As shown in FIG. 2, the sub-critical growth rate (Vf) of cracks in metals and rock comprises three different regions, designated as Region I, Region II and Region III. For Regions I and III the following relation, as reported by (Charles, 1958), applies:


Vf=A(KI/KIC)n

where A is a constant and n depends on the kind of rock, usually 20<n<150.

In the presence of aqueous solutions, KISCC is reached at Vf<10−2 m/s, and the hydraulic fracture is produced generally at Vf>10−1 m/s. However, as discovered by the present inventors, modifying KISCC and extending the range of Vf>10−2 m/s through the pretreatment methods described herein favors the dendritic growth of cracks. This is due to the pretreatment of the subterranean formation with the two-composition fluid, as the addition of the specific components to the fracturing fluid modifies the KISCC and extends the range of Vf>10−2 m/s, and thus creates conditions favoring the dendritic growth of cracks. A further cause of this phenomenon is the high content of organic matter, called “kerogen,” in shale rock.

In addition to the above advantages, the addition of an oxidant to the fracturing fluid (i.e., the first composition) that is introduced into the subterranean formation results in “cleaner” fractures by increasing the flowback. Namely, the majority of organic materials in oil and gas shale are present in the form of kerogen. Kerogen is a high molecular weight heteropolymer that is insoluble in common organic solvents. Certain oxidants, such as KMnO4, can break down the polymeric matrix, generating CO2 and organic acids. Thus, when applying the two-composition fluid of the present invention to the subterranean formation, the oxidant reacts with kerogen to produce CO2 and organic acids. This gas, in turn, favors the “cleaning” of the fracture and the water recovery, i.e., flowback. A similar effect is obtained by the reaction of an oxidant with HCl and the oxidant solution leading to the generation of CO and Cl2.

Shale formations are mainly comprised of quartz, clay, carbonates and organic matter. Therefore, the fracturing fluid of the present invention is capable of reacting with carbonates, due to its HCl content, and with organic matter and clays, due to its oxidant content.
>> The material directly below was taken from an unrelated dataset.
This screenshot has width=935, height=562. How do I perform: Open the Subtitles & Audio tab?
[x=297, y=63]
Embodiments of the invention are further described below in reference to the various examples. The following examples are merely illustrate exemplified embodiments, and are not intended to limit the scope of the disclosure. Unless otherwise indicated, all percentages are with respect to weight.

C. EXAMPLES

Lab Tests

Cement samples were subjected to two different modes of stress (Mode I and Mode II), wherein the modes of stress are illustrated in FIGS. 5A and 5B, respectively. Specifically, Mode I included traction stress, whereas Mode II included shear stress. With respect to the Stress Intensity Factor of the samples:

    • KIC denotes where the fracture propagates under tensile stress for sample subjected to Mode I; and
    • KIIC denotes where the fracture propagates under shear stress for samples subjected to Mode II.
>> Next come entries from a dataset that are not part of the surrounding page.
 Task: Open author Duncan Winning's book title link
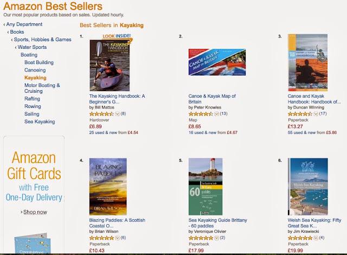314,99

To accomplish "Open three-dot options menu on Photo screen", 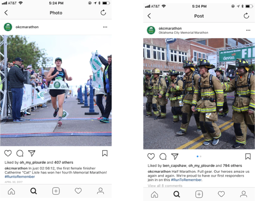I will [105, 27].
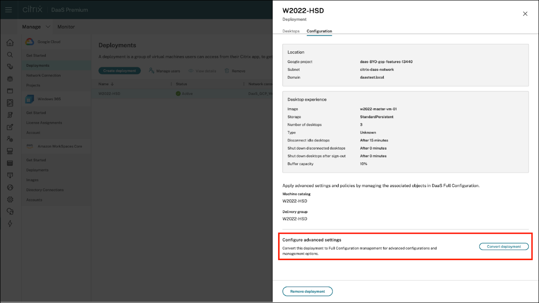Viewport: 539px width, 303px height.
Task: Switch to the Desktops tab
Action: tap(291, 31)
KIC and KIIC were determined in 60 cement samples that had a cylindrical shape with a 30 mm precast fracture in the center by using an apparatus as illustrated in FIG. 3. The composition of each cement sample simulated that of subterranean formations in oil wells currently under exploitation. The composition of the cement samples is shown in FIG. 4, which is representative of the composition of certain rocks found in shale and has the following composition:

    • Quartz: 64%
    • Carbonates: 24%
    • Clay: 8%
    • Others: 4%

The cement samples were soaked up with the oxidant in a 2-API solution, as described below, during a 24 hour period prior to undergoing the fracture tests under the two different modes of stress (Mode I: Traction, and Mode II: Shear) illustrated in FIGS. 5A and 5B. Two tested samples that were subjected to Mode I stress and Mode II stress, respectively, are shown in FIGS. 6A and 6B.
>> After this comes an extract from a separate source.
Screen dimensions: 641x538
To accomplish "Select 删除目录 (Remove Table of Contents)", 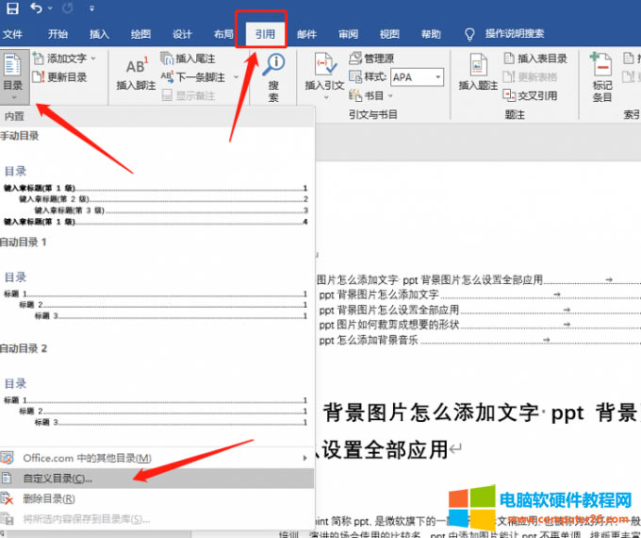I will pos(48,498).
One of two types of treatment solutions was applied to the cement samples. The treatment solutions had the following compositions:

Solution 1: 2-API (2% KCl), considered as the “blank condition.”

Solution 2: 15% HCl+2% KMnO4 Oxidant.

Results of Lab Tests

Stress Mode I: The obtained values for KIC for samples subjected to Mode I were as follows: 0.34<KIC<0.6 MPa·m1/2. FIGS. 7A-7D are images of several samples after having undergone the test. Typically, a sample tested under Mode I will split in two slices. However, of the tested samples, the samples that were tested in the HCl solution containing the oxidant (rather than in the “blank condition” fluid) showed a branched crack pattern indicating that the fracture becomes dendritic.

Stress Mode II: The obtained values for KIIC for samples subjected to Mode II were as follows: 0.52<KIIC<0.72 MPa·m1/2. FIGS. 8A-8D are images of several samples after having undergone the test. As further shown in the images of FIGS. 9A-9C and 10A-10C, the dendritic cracks produced in other samples can be branched or intergranular.

FIG. 11 shows the effect of the stress application rate n on the KIC value of samples tested under the “blank condition” (i.e., the 2-API solution). Results of tests carried out in dry condition, i.e., without treating the samples with the solution, showed only a slight variation of KIC regarding the stress application rate. However, results of specific tests further showed that this effect is greater when the oxidant composition is applied. This indicates that the medium affects rock toughness.

The above tests demonstrate that: (1) the KIC of the subterranean formation (rock) decreases when the stress application rate decreases, i.e., with a longer interaction time between the fluid and the crack tip (volume/treatment flow rate); and (2) the crack branching increases (i.e., dendritic fracturing) by:

    • (a) adding the oxidant composition in acidic media, and/or
    • (b) increasing the contact time of the acidic composition when the crack starts (volume and/or flow rate).

Without wishing to be bound by theory, it may be hypothesized that: natural fissure subcritical growth processes in subterranean formations (rock) generally take place at very low propagation rates (<10−4 m/s). In these cases, the propagation rate is controlled by chemical dissolution process of the rock cementing material and the species transport from and towards the fissure tip.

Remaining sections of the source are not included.